Print, exactly and without pictures, the lines from the one where "Create a cylinder primitive from the toolbar" appears down to the end of the entries.

Pixel coordinate grounding data:
Content starts

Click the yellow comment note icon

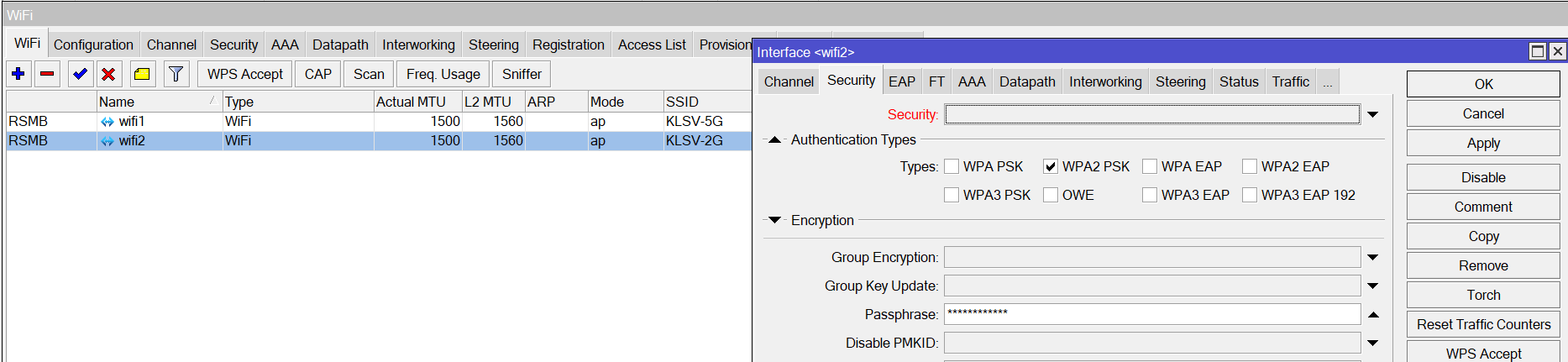tap(142, 74)
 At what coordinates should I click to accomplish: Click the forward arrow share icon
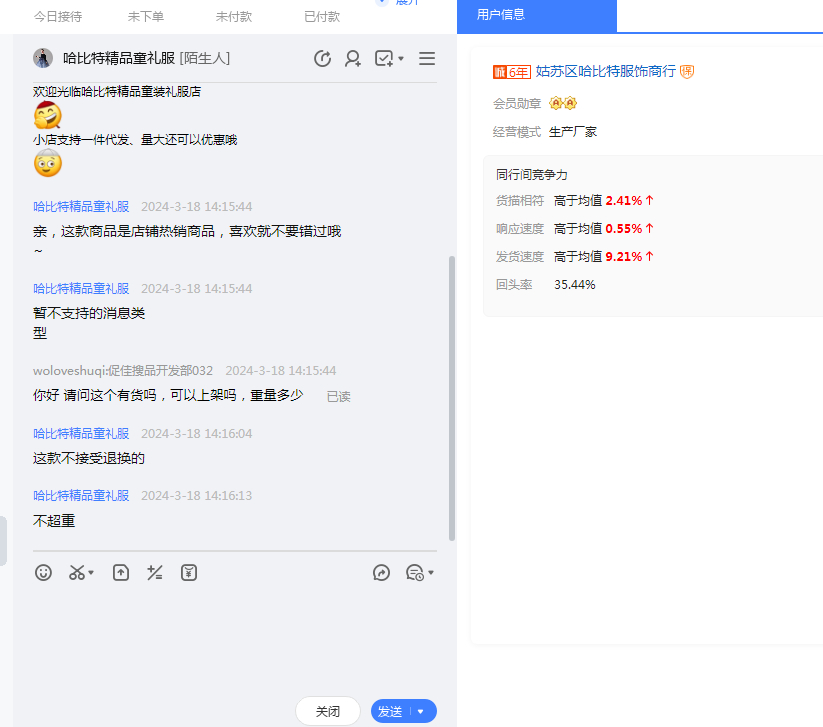coord(381,573)
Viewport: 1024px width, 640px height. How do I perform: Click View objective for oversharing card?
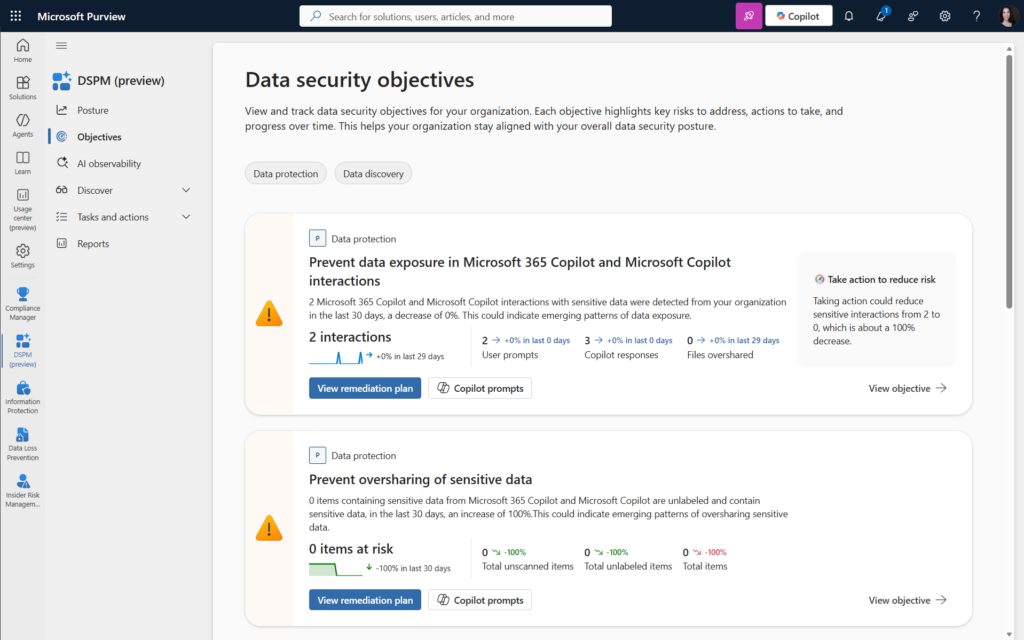click(907, 600)
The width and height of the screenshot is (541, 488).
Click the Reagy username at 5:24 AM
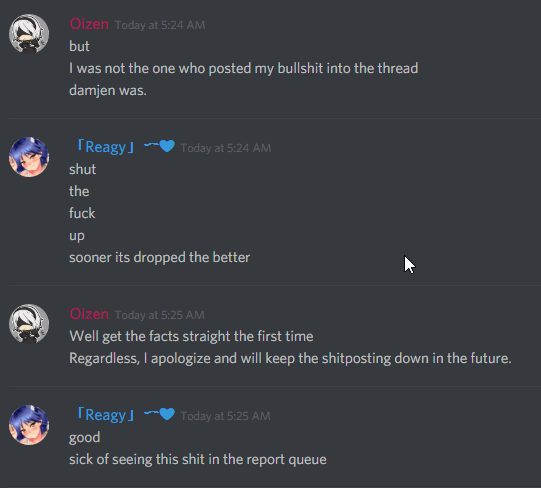click(x=105, y=147)
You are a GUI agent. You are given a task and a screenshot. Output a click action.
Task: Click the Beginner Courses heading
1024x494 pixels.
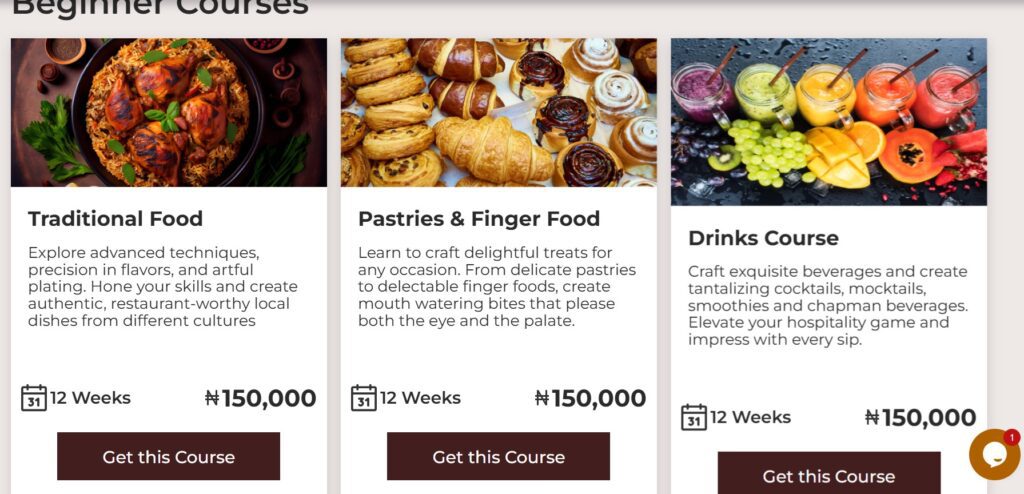160,8
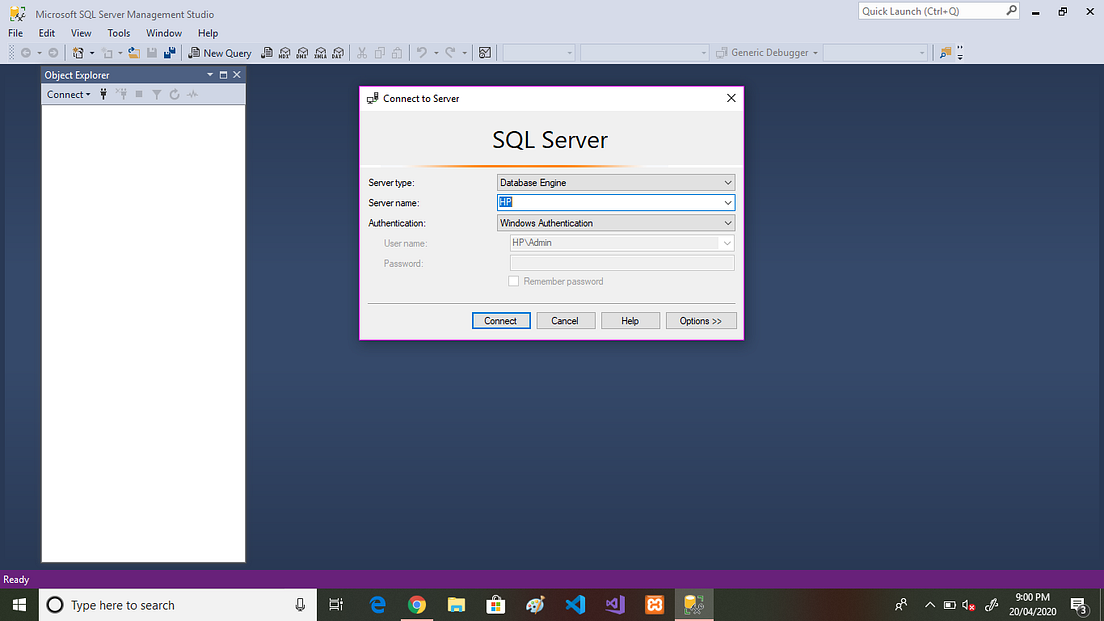Click the Connect button

click(x=501, y=320)
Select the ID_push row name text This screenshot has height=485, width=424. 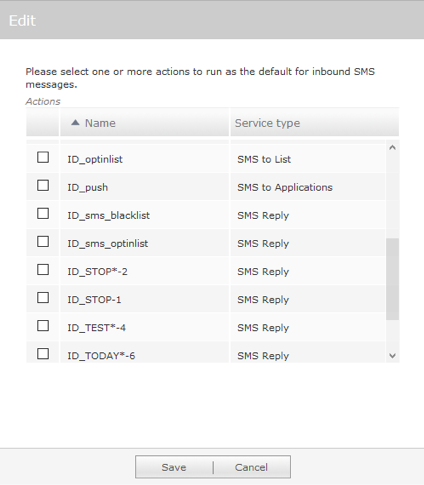pyautogui.click(x=88, y=187)
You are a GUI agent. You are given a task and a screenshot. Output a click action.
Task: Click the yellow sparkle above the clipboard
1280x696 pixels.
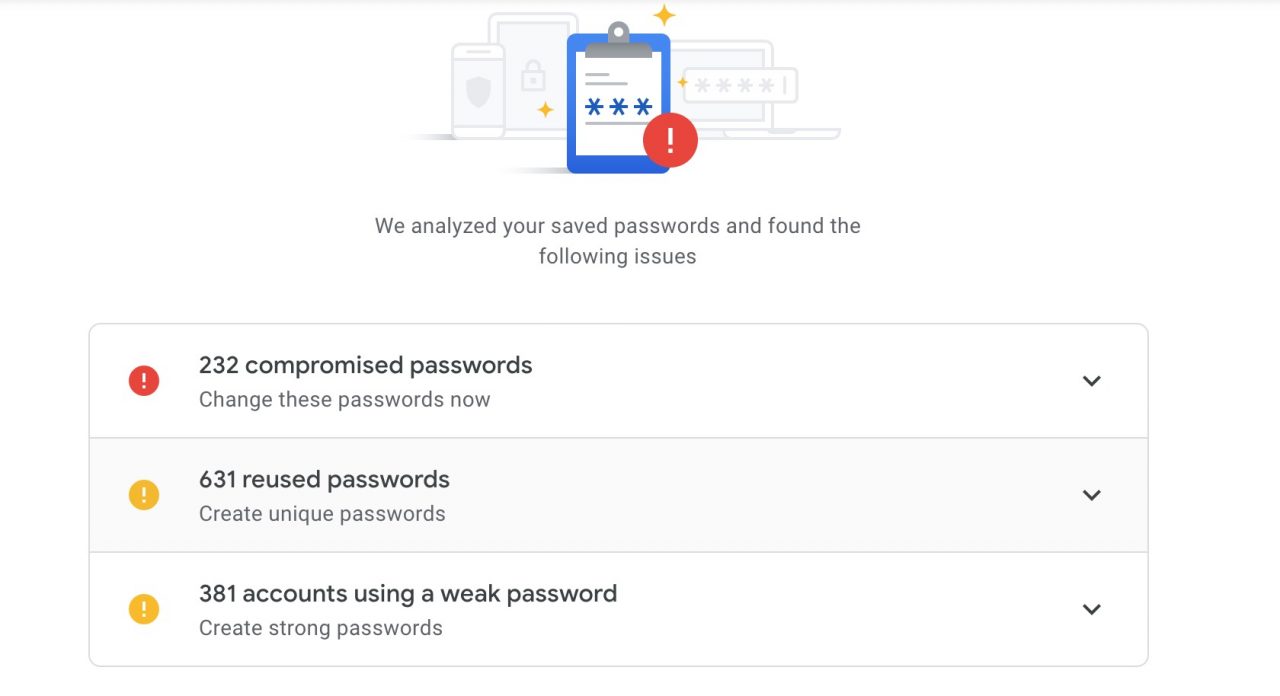tap(664, 15)
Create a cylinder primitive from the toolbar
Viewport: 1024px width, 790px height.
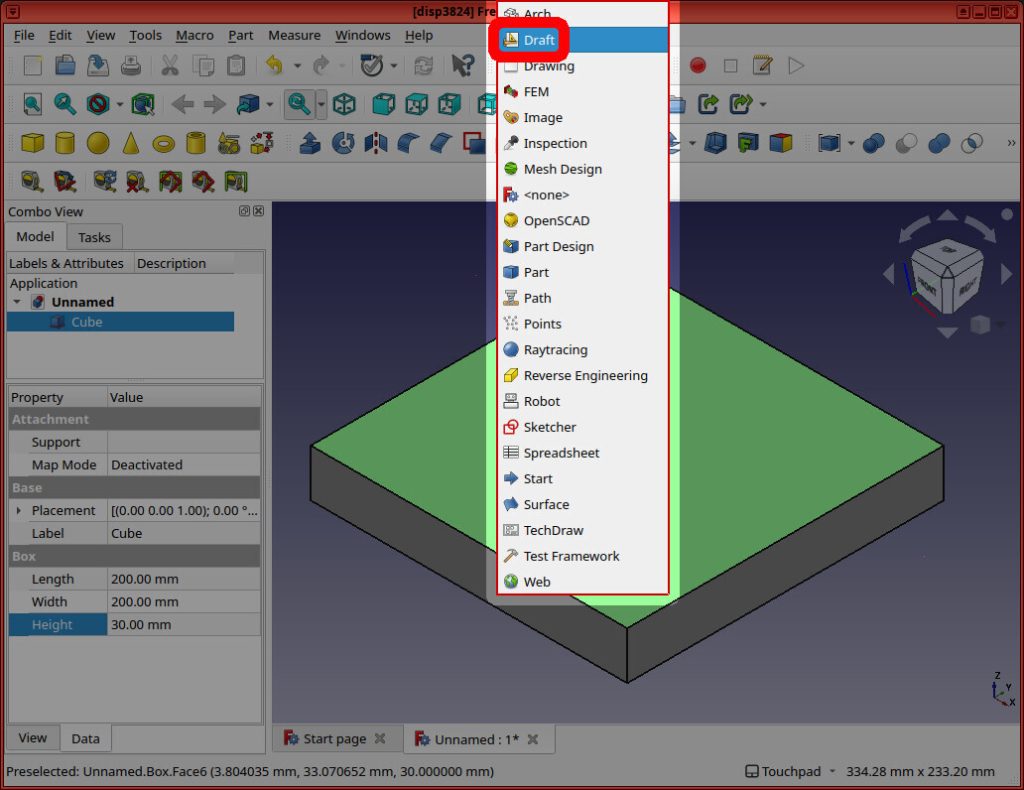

Content ends

**Answer to this exercise:**
Create a cylinder primitive from the toolbar
Viewport: 1024px width, 790px height.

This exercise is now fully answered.